The Periodic Table of Commodity Returns (2022 Edition)

For investors, 2021 was a year in which nearly every asset class finished in the green, with commodities providing some of the best returns.

The S&P Goldman Sachs Commodity Index (GSCI) was the third best-performing asset class in 2021, returning 37.1% and beating out real estate and all major equity indices.

This graphic from U.S. Global Investors tracks individual commodity returns over the past decade, ranking them based on their individual performance each year.

Commodity Prices Surge in 2021

After a strong performance from commodities (metals especially) in the year prior, 2021 was all about energy commodities.

The top three performers for 2021 were energy fuels, with coal providing the single best annual return of any commodity over the past 10 years at 160.6%. According to U.S. Global Investors, coal was also the least volatile commodity of 2021, meaning investors had a smooth ride as the fossil fuel surged in price.

Commodity2021 Returns
Coal160.61%
Crude Oil55.01%
Gas46.91%
Aluminum42.18%
Zinc31.53%
Nickel26.14%
Copper25.70%
Corn22.57%
Wheat20.34%
Lead18.32%
Gold-3.64%
Platinum-9.64%
Silver-11.72%
Palladium-22.21%

Source: U.S. Global Investors

The only commodities in the red this year were precious metals, which failed to stay positive despite rising inflation across goods and asset prices. Gold and silver had returns of -3.6% and -11.7% respectively, with platinum returning -9.6% and palladium, the worst performing commodity of 2021, at -22.2%.

Aside from the precious metals, every other commodity managed double-digit positive returns, with four commodities (crude oil, coal, aluminum, and wheat) having their best single-year performances of the past decade.

Energy Commodities Outperform as the World Reopens

The partial resumption of travel and the reopening of businesses in 2021 were both powerful catalysts that fueled the price rise of energy commodities.

After crude oil’s dip into negative prices in April 2020, black gold had a strong comeback in 2021 as it returned 55.01% while being the most volatile commodity of the year.

Natural gas prices also rose significantly (46.91%), with the UK and Europe’s natural gas prices rising even more as supply constraints came up against the winter demand surge.

Energy commodity returns 2021

Despite being the second worst performer of 2020 with the clean energy transition on the horizon, coal was 2021’s best commodity.

High electricity demand saw coal return in style, especially in China which accounts for one-third of global coal consumption.

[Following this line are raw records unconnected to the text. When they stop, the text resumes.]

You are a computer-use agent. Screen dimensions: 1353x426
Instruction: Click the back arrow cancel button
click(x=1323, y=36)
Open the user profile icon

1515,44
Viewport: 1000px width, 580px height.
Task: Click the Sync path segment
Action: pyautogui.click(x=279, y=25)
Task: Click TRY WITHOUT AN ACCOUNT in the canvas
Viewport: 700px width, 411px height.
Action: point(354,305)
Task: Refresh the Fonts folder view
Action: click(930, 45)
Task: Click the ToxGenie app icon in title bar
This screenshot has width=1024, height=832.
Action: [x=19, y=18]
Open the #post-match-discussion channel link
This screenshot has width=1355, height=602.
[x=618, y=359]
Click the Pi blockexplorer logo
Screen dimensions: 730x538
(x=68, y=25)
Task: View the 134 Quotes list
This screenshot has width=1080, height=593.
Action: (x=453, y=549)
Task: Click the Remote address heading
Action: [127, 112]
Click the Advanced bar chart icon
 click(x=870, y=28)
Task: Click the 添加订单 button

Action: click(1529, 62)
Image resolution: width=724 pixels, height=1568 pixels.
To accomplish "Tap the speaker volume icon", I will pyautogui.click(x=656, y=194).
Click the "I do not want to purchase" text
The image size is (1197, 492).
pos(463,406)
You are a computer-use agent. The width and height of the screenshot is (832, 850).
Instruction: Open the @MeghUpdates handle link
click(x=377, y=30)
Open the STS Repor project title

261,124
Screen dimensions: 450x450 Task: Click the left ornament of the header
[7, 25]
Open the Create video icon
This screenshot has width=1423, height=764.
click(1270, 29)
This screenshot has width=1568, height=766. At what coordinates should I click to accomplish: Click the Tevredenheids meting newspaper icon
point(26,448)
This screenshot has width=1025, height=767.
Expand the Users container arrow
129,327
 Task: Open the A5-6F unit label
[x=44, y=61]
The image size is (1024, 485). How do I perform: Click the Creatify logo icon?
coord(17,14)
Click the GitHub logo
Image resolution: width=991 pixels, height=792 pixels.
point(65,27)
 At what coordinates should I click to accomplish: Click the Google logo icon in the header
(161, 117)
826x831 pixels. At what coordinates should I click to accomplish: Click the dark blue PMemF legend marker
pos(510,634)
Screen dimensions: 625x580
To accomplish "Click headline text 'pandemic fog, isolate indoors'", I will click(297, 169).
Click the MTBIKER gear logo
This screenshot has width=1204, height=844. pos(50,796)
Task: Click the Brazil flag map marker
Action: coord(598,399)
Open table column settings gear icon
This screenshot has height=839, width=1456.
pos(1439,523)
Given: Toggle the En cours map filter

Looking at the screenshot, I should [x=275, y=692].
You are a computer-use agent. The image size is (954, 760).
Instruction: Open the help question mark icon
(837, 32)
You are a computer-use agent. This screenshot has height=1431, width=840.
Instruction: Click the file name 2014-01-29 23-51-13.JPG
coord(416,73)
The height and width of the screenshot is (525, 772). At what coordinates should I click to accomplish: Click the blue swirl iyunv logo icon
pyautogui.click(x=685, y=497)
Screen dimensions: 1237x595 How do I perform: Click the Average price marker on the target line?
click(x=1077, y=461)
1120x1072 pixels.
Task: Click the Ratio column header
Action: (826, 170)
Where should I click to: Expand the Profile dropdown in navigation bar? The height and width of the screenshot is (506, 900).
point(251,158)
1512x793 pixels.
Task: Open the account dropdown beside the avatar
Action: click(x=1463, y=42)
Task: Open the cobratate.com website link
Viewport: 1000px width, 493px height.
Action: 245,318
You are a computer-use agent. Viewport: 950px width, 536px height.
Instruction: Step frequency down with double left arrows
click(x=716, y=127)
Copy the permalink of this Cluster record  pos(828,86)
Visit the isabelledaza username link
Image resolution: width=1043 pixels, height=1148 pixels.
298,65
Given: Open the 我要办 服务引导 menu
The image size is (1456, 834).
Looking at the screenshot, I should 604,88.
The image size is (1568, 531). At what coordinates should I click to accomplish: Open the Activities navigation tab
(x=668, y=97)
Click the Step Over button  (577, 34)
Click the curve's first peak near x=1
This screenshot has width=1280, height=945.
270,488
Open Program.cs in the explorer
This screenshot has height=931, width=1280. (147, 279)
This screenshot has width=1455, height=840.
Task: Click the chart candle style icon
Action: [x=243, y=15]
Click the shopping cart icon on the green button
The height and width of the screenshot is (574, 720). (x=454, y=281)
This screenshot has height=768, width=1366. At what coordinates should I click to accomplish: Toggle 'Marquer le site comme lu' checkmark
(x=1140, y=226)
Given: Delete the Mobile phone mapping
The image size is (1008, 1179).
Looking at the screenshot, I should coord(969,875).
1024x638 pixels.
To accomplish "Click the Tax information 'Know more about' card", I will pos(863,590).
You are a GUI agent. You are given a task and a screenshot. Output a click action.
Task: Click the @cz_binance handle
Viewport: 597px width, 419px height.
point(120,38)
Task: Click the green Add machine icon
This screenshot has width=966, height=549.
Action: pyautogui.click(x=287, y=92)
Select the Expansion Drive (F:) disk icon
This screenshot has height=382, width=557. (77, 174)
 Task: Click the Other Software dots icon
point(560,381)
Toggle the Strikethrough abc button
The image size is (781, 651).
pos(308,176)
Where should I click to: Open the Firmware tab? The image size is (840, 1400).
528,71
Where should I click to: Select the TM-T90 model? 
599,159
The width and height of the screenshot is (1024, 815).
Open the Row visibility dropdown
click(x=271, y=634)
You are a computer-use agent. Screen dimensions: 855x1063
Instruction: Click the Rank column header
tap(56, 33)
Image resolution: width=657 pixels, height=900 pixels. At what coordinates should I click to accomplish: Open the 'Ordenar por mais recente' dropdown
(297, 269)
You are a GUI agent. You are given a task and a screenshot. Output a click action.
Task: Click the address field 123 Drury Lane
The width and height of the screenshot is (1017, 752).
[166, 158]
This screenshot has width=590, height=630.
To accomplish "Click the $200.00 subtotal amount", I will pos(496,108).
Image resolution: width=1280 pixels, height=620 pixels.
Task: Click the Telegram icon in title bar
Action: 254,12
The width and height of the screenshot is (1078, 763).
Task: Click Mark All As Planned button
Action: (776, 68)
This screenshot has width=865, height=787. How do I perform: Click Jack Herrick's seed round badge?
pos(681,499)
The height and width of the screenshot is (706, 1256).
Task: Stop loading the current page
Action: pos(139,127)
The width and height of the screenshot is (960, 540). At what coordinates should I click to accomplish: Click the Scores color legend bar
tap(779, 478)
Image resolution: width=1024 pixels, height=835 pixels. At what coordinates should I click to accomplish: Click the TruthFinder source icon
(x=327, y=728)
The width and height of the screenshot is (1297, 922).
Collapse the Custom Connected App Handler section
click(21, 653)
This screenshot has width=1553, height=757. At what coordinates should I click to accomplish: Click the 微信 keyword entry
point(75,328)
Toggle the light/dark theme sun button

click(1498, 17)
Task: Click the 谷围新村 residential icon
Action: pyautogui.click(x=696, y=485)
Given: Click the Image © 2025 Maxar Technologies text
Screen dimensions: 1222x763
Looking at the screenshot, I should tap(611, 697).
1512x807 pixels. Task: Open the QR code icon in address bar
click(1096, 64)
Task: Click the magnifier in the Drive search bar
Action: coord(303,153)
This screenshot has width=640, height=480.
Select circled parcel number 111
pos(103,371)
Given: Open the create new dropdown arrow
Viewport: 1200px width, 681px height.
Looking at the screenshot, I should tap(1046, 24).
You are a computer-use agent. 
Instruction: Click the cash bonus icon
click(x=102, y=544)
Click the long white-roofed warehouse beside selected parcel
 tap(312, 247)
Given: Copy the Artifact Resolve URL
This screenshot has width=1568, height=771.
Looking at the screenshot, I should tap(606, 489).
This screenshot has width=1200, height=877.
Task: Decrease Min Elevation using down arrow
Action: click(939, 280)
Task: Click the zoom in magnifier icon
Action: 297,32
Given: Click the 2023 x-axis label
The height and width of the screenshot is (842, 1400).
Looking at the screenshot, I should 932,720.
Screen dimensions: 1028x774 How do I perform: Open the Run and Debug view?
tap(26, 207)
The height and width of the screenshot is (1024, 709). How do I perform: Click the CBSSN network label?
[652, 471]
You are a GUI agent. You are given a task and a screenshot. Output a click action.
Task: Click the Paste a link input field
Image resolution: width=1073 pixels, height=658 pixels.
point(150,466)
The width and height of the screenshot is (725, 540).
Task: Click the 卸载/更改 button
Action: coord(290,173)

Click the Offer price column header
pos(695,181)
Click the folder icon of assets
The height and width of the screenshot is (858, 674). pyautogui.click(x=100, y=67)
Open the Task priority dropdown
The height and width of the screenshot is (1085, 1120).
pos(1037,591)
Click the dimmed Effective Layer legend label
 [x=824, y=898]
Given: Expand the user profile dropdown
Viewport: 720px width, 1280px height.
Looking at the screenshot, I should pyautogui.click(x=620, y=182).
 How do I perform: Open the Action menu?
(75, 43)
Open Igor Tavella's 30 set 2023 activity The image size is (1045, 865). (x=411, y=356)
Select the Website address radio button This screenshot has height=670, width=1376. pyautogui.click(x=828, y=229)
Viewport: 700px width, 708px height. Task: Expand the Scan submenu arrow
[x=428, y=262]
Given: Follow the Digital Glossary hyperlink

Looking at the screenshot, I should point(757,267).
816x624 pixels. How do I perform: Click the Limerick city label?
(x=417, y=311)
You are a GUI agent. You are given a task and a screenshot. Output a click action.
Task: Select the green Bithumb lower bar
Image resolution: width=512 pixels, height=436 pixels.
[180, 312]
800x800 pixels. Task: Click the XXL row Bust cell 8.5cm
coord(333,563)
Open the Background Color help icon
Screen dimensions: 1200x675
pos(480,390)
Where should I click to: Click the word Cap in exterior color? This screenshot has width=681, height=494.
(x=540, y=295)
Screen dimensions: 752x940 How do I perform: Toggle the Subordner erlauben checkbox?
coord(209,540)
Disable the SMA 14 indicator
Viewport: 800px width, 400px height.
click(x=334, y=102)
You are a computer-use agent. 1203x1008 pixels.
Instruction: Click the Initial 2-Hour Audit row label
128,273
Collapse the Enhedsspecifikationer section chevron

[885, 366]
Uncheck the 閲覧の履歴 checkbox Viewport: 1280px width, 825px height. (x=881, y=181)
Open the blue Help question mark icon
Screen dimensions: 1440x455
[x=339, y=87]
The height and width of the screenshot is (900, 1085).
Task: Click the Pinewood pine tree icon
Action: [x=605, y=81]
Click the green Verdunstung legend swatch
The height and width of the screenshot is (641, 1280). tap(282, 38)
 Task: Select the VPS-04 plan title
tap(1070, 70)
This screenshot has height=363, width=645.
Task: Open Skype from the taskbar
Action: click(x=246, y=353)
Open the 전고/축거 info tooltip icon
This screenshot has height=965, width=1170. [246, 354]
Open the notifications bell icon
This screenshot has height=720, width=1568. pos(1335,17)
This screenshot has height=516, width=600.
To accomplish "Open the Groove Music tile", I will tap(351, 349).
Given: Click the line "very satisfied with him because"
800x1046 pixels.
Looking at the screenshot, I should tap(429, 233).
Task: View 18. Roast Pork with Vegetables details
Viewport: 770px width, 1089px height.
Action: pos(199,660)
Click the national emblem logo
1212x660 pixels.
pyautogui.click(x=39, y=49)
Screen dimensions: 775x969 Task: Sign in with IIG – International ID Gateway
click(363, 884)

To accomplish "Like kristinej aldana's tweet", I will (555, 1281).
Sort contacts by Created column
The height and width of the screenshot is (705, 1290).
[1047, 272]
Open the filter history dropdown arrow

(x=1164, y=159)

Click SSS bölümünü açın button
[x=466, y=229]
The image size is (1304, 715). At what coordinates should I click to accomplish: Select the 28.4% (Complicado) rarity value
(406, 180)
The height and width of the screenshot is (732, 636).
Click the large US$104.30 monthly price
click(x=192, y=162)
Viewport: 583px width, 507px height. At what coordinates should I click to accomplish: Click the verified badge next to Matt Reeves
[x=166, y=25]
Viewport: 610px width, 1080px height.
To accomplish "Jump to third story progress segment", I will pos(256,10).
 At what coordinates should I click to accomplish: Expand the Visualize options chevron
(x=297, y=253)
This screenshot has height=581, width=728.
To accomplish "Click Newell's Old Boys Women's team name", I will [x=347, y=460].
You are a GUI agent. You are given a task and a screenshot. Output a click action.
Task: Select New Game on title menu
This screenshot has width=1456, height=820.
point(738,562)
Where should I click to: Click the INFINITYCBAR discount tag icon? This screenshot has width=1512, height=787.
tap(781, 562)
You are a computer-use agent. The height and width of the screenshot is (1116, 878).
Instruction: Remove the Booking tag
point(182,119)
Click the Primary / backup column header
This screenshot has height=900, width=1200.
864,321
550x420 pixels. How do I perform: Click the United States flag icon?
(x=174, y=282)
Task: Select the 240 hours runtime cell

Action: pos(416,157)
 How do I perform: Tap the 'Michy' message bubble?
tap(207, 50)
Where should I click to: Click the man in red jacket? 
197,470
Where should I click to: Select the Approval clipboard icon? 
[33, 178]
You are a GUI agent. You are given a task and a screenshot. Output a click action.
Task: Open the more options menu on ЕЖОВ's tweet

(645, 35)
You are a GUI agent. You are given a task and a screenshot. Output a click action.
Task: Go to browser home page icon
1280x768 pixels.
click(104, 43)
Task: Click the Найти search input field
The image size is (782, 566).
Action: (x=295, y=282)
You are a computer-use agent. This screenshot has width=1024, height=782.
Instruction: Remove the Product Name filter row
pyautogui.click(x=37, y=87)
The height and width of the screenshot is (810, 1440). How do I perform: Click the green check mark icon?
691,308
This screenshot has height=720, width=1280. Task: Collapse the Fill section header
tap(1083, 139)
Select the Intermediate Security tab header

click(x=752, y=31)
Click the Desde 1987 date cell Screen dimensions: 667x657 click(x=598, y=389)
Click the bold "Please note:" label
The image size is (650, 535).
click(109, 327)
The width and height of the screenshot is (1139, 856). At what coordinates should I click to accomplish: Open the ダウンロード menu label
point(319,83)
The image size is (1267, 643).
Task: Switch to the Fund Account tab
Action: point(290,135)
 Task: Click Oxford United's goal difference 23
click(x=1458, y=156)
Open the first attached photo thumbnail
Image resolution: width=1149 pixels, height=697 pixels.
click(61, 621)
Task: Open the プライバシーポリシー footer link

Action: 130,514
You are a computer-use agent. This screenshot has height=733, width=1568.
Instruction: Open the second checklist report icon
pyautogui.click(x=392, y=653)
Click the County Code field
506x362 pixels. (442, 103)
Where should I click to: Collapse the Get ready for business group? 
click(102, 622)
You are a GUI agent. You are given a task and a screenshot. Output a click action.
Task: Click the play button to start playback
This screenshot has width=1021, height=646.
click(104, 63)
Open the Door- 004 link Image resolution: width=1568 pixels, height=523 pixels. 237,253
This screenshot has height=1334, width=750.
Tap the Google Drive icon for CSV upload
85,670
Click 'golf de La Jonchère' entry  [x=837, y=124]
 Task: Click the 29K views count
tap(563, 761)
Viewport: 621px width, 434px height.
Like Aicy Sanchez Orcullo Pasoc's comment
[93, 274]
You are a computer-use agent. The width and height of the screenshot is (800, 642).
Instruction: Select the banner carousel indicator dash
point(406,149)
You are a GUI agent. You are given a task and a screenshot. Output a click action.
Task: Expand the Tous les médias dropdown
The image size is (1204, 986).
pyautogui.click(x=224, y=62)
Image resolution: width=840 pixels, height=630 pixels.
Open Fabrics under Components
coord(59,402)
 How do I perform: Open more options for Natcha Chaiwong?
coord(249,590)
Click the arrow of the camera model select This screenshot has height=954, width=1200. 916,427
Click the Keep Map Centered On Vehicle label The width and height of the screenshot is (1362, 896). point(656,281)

Base Metals Beat out Precious Metals

2021 was a tale of two metals, as precious metals and base metals had opposing returns.

Copper, nickel, zinc, aluminum, and lead, all essential for the clean energy transition, kept up last year’s positive returns as the EV batteries and renewable energy technologies caught investors’ attention.

Demand for these energy metals looks set to continue in 2022, with Tesla having already signed a $1.5 billion deal for 75,000 tonnes of nickel with Talon Metals.

Metals price performance 2021

On the other end of the spectrum, precious metals simply sunk like a rock last year.

Investors turned to equities, real estate, and even cryptocurrencies to preserve and grow their investments, rather than the traditionally favorable gold (-3.64%) and silver (-11.72%). Platinum and palladium also lagged behind other commodities, only returning -9.64% and -22.21% respectively.

Grains Bring Steady Gains

In a year of over and underperformers, grains kept up their steady track record and notched their fifth year in a row of positive returns.

Both corn and wheat provided double-digit returns, with corn reaching eight-year highs and wheat reaching prices not seen in over nine years. Overall, these two grains followed 2021’s trend of increasing food prices, as the UN Food and Agriculture Organization’s food price index reached a 10-year high, rising by 17.8% over the course of the year.

Grains price performance 2021

As inflation across commodities, assets, and consumer goods surged in 2021, investors will now be keeping a sharp eye for a pullback in 2022. We’ll have to wait and see whether or not the Fed’s plans to increase rates and taper asset purchases will manage to provide price stability in commodities.